-- Document text --
────
Baker v. Troiano

FRIENDLY, Chief Judge:

This appeal raises a question concerning the scope of the summary jurisdiction of a district court presiding over a railroad’s reorganization with respect to claims by that railroad against another —which, in this instance, is also in reorganization.1

Prior to June 21, 1970, when the petition of Penn Central Transportation Company (Penn Central) for reorganization under § 77 was approved by the District Court for the Eastern District of Pennsylvania, Lehigh owed it at least $246,520.93 on “miscellaneous bills,” a term referring to bills for services or facilities of various kinds but not standard interline accounts, on which Lehigh had been withholding payment. Whether this was because of lack of funds or for some other reason does not appear. On April 3, 1972, the Penn Central Trustees demanded immediate payment. After a discussion of Lehigh’s precarious financial condition at an April 10 meeting of Lehigh’s board of directors, on which Penn Central, as a Lehigh stockholder, was represented by a vice president, Lehigh’s president wrote one of the Penn Central Trustees. He requested a guarantee that the Trustees would honor the regular monthly interline freight draft, which was normally due to be paid about April 25 and was estimated at $90,000. The Trustee responded on April 17 that Penn Central was making payment by applying the $90,000 owing to the Lehigh and Hudson River on the interline freight account for the service month of March, 1972, in reduction of the outstanding obligations which Lehigh was unable to settle in cash, and would apply any similar amounts in the future until that obligation was satisfied. Earlier, on April 14, Penn Central’s comptroller had made a long-hand note on a paper headed “Journal Entry” debiting accounts payable to *432Lehigh and crediting accounts receivable from Lehigh with $90,000; he also wrote on the paper “To offset against amounts due from L & HR amounts owing for March Freight Settlement.” On April 17, on the comptroller’s instructions, the journal entry was made and then reversed in favor of a more elaborate one. The latter entry listed as debits the $90,000 estimated bill for interline freight balances, other items of indebtedness owed by Penn Central to Le-high for car repairs, per diem charges, and the like, and two payments of $20,000 each which Lehigh had made to Penn Central on account, totaling $139,242.19; on the other side, it listed specific items owing by Lehigh to Penn Central in the same amount. The totals were offset, one against the other.

On April 11 Lehigh had drawn a draft on Penn Central, payable through the Philadelphia National Bank, for $1,247.-02 for freight overcharge claims. Apparently this did not reach the bank until April 18. It was first stamped “paid” but the endorsement was later cancelled and a few days later, just when is not altogether certain, Penn Central returned the draft to Lehigh with a memorandum reading “Declined. To be offset against amount owed to Penn Central.” On April 20 Lehigh drew another draft, similarly payable, for $67,585.71 for the March interline freight balances. This draft apparently was not received until April 26. Like the earlier draft, it was first stamped “paid” but in fact was not and was returned with a Penn Central memorandum stating, “Declined. To offset amounts due Penn Central.”
────
-- List of tasks --
[1] Reproduce the stretch of the records from their start through the line containing "pyautogui.click(x=85, y=159)", substituting "control" for "button" and keeping everything else the same.
[2] Extend the court opinion on the Penn Central offset dispute from its last sentence.

-- Records for locating described items --
────
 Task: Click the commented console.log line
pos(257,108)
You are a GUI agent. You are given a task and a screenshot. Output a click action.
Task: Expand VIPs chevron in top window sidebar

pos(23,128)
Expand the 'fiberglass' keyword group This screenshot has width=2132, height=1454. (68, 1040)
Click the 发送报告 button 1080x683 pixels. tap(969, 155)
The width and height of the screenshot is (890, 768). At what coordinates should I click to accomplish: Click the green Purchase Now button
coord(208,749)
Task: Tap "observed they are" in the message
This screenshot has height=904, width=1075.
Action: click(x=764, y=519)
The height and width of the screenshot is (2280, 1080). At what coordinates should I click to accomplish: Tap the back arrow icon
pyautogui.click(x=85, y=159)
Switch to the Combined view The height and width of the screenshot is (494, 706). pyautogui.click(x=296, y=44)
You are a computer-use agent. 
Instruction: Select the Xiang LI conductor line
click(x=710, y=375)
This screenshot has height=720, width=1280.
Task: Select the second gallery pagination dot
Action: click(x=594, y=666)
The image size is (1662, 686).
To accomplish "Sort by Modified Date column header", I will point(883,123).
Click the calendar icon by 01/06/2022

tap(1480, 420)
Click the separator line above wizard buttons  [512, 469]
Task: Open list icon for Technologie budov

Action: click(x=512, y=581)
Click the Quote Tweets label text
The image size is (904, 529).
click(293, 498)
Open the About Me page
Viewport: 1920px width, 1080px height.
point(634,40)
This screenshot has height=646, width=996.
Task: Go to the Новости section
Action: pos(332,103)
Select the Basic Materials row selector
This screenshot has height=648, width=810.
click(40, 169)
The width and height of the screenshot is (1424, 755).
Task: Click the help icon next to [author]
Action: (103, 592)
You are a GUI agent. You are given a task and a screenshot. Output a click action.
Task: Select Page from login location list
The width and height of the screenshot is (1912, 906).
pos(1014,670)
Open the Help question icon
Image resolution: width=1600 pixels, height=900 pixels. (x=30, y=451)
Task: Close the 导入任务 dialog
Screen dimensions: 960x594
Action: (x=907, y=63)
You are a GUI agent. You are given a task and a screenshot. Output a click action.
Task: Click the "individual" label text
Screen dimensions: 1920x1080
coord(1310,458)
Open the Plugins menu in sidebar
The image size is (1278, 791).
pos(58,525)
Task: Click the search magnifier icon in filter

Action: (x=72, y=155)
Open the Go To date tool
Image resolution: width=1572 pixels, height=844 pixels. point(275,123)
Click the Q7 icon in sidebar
────
-- Responses to the tasks --
[1]
 Task: Click the commented console.log line
pos(257,108)
You are a GUI agent. You are given a task and a screenshot. Output a click action.
Task: Expand VIPs chevron in top window sidebar

pos(23,128)
Expand the 'fiberglass' keyword group This screenshot has width=2132, height=1454. (68, 1040)
Click the 发送报告 control 1080x683 pixels. tap(969, 155)
The width and height of the screenshot is (890, 768). At what coordinates should I click to accomplish: Click the green Purchase Now control
coord(208,749)
Task: Tap "observed they are" in the message
This screenshot has height=904, width=1075.
Action: click(x=764, y=519)
The height and width of the screenshot is (2280, 1080). At what coordinates should I click to accomplish: Tap the back arrow icon
pyautogui.click(x=85, y=159)

[2]
The District Court for the Southern District of New York, on April 19, 1972, approved a petition of The Lehigh and Hudson River Railway Company under § 77 of the Bankruptcy Act and entered Order No. 1, paragraphs 10 and 11 of which provided as follows:

10. All persons and all firms and corporations, whatsoever and wheresoever situated, located or domiciled, hereby are restrained and enjoined from interfering with, seizing, converting, appropriating, attaching, garnisheeing, levying upon, or enforcing liens upon, or in any manner whatsoever disturbing any portion of the assets, * * * credits, choses in action, * * * belonging to, * * * the Debtor * * *
11. All persons, firms and corporations, holding * * * for the account of the Debtor deposit balances or credits be and each of them hereby are restrained and enjoined from selling, converting or otherwise disposing of such collateral, deposit balances or other credits, or any part thereof, unless authorized by this Order, or from off-setting the same, or any thereof, against any obligation of the Debtor, until further order of this Court.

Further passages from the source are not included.